Security researchers find vulnerability in secure module Intel chips
Security researchers have found a vulnerability found in most modern Intel CPUs. The vulnerability resides in the Converged Security and Management Engine and can be exploited to take over various security components of the chips.
The vulnerability was discovered by security researchers at Positive Technologies Security. They took it to Intel. The vulnerability had been eyeing this for some time under the code CVE-2019-0090. The company has since released a mitigation for the vulnerability, but according to the researchers at PT Security, this is not enough to completely solve the problem. The bug allegedly abuses the chips’ hardware. However, a practical attack is expensive and complicated. The company has not yet provided any details about the vulnerability. A white paper should come soon.

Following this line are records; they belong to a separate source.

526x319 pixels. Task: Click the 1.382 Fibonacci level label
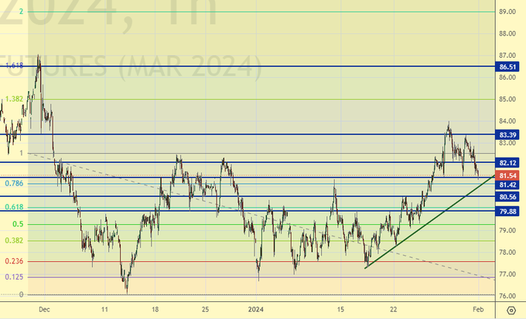tap(13, 99)
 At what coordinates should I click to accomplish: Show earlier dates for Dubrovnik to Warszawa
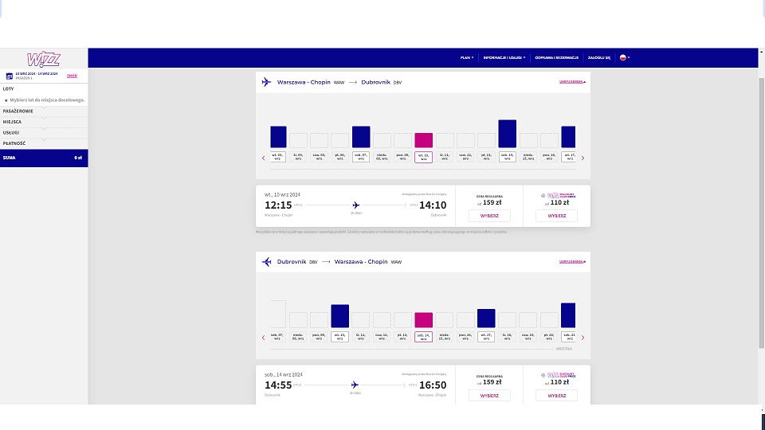point(264,338)
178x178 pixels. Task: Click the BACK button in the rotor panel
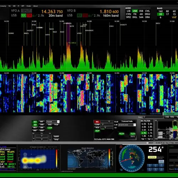coord(161,162)
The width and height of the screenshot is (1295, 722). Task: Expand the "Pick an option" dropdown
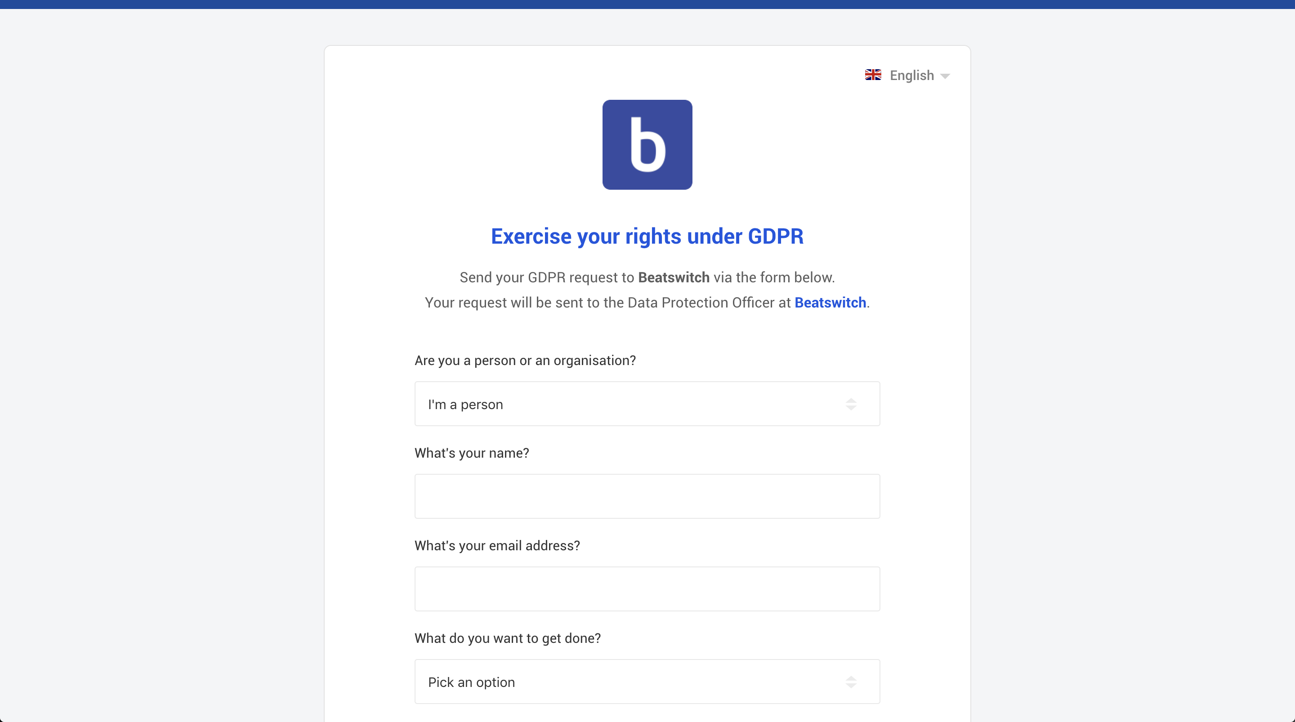[x=646, y=681]
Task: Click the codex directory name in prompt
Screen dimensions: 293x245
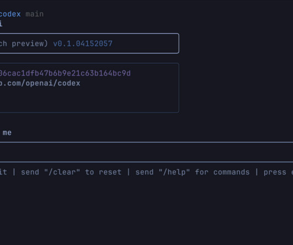Action: coord(10,14)
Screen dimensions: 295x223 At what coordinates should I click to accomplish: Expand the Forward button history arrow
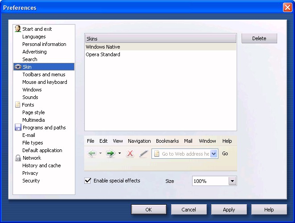(x=119, y=153)
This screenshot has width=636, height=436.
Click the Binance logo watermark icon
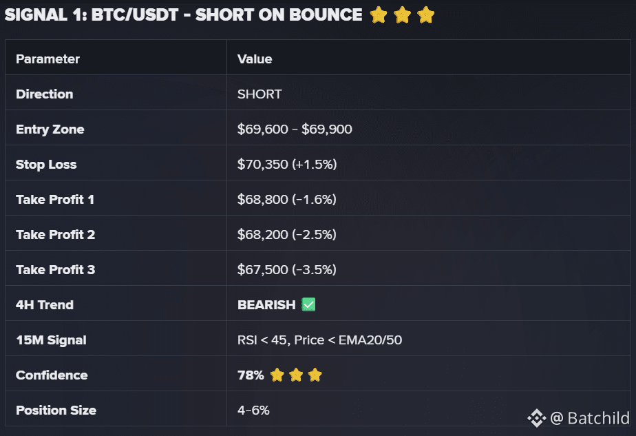tap(537, 418)
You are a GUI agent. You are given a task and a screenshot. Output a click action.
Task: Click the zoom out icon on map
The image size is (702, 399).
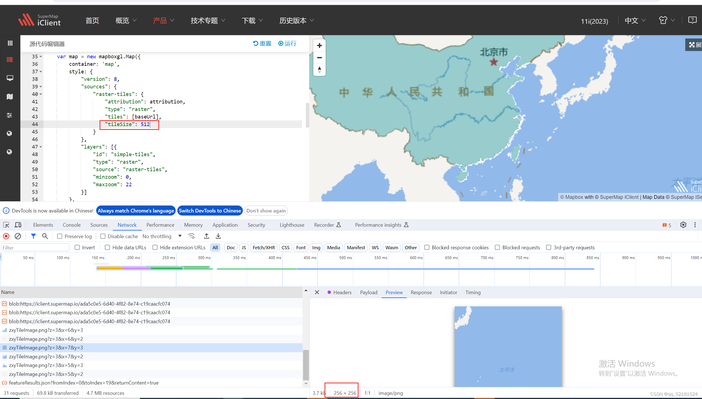(319, 57)
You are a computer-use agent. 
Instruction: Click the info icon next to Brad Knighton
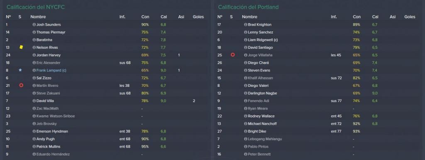(246, 24)
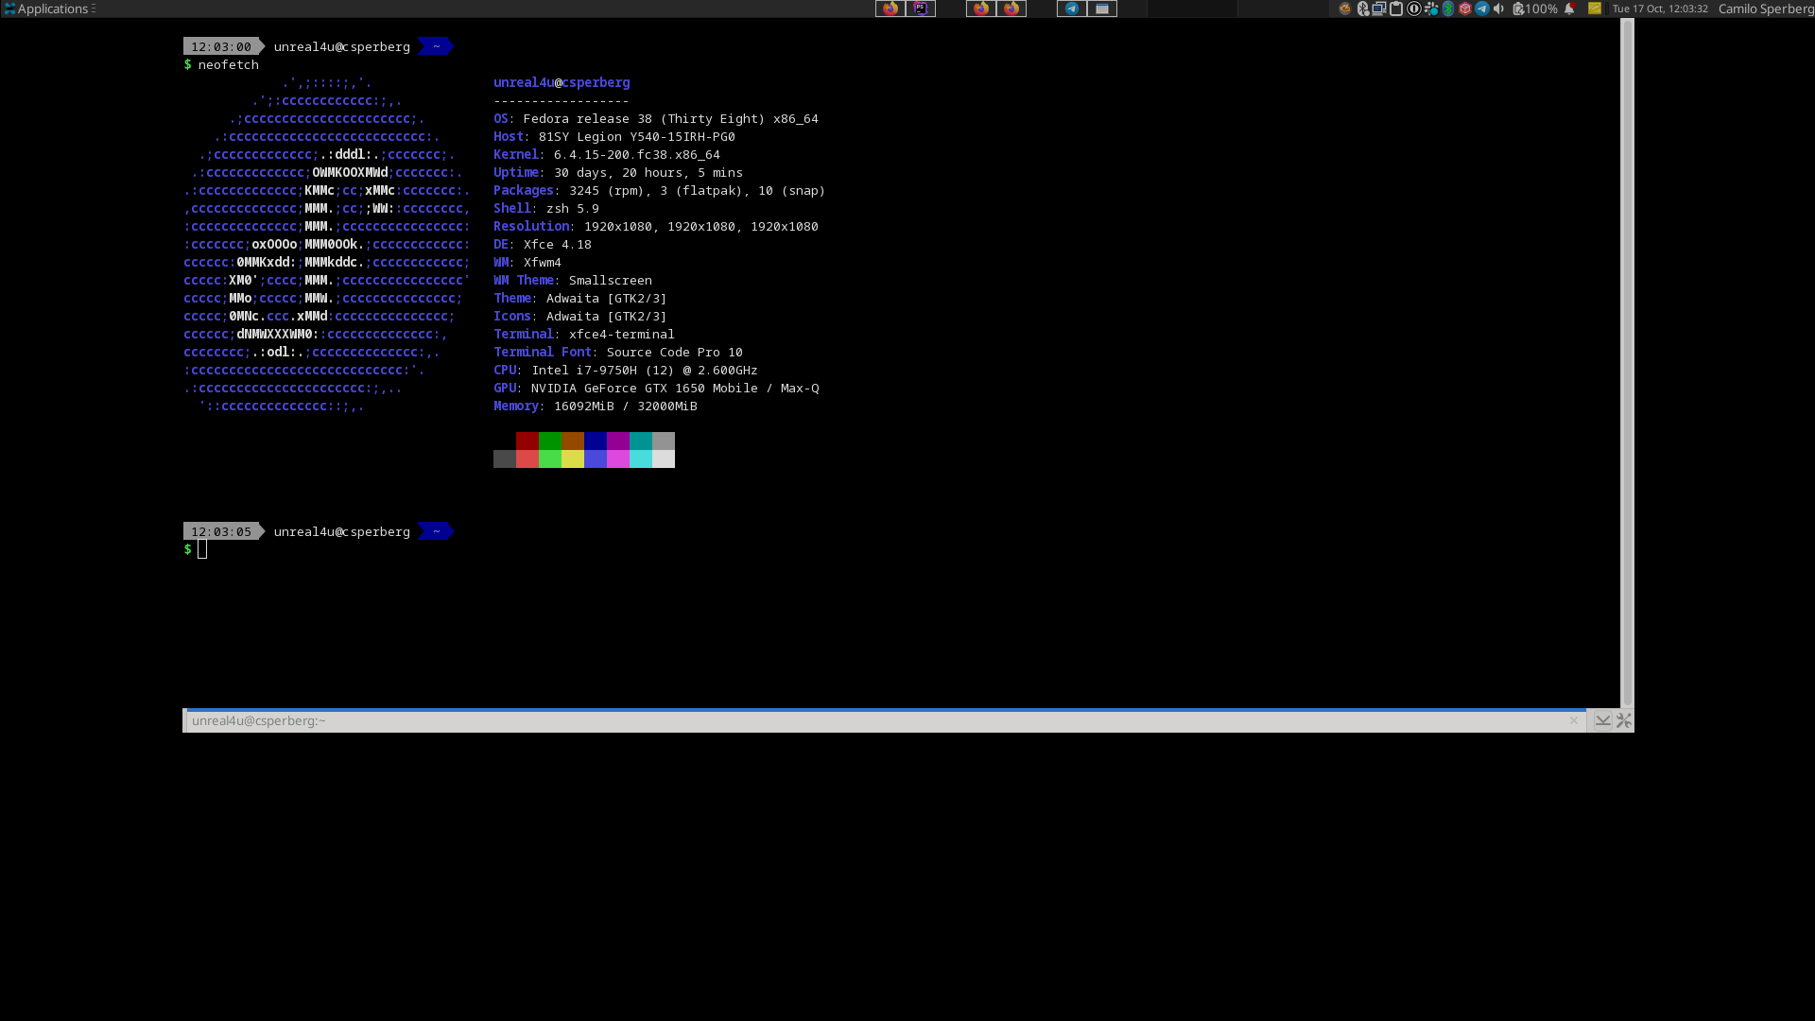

The vulnerability is in a subsystem of Intel CPUs from recent years. The tenth generation chips would not be vulnerable. The weakness is specifically in the Converged Security and Management Engine, or CSME. That is the part of a chip in which various security aspects are implemented, such as Intel’s own Trusted Platform Module, but also Microsoft’s Bitlocker and the authentication of uefi firmware. The error is in the mask rom, a hardware part of the chip. The bootrom portion of the chip has a short period of time during boot where it is vulnerable, allowing attackers to steal the chipset key. However, it is encrypted, and its key is in the ‘Secure Key Storage’. At the moment, according to the researchers, it is not just possible to remove it from the bootrom, but that would ‘only be a matter of time’. Moreover, that key is not platform-dependent – with one key, all stolen chipset keys could in theory be decrypted.
Attackers who know how to abuse the vulnerability can in this way, among other things, leak information from the secure part and carry out privilege escalation. Intel writes that CPUs with CSME versions older than 11.8.65, 11.11.65, 11.22.65 and 12.0.35 are vulnerable. They are in CPUs that came out in the last five years. However, according to researchers at PT Security, older CPUs could also be vulnerable. Intel itself says the vulnerability can only be exploited when attackers have physical access to a machine.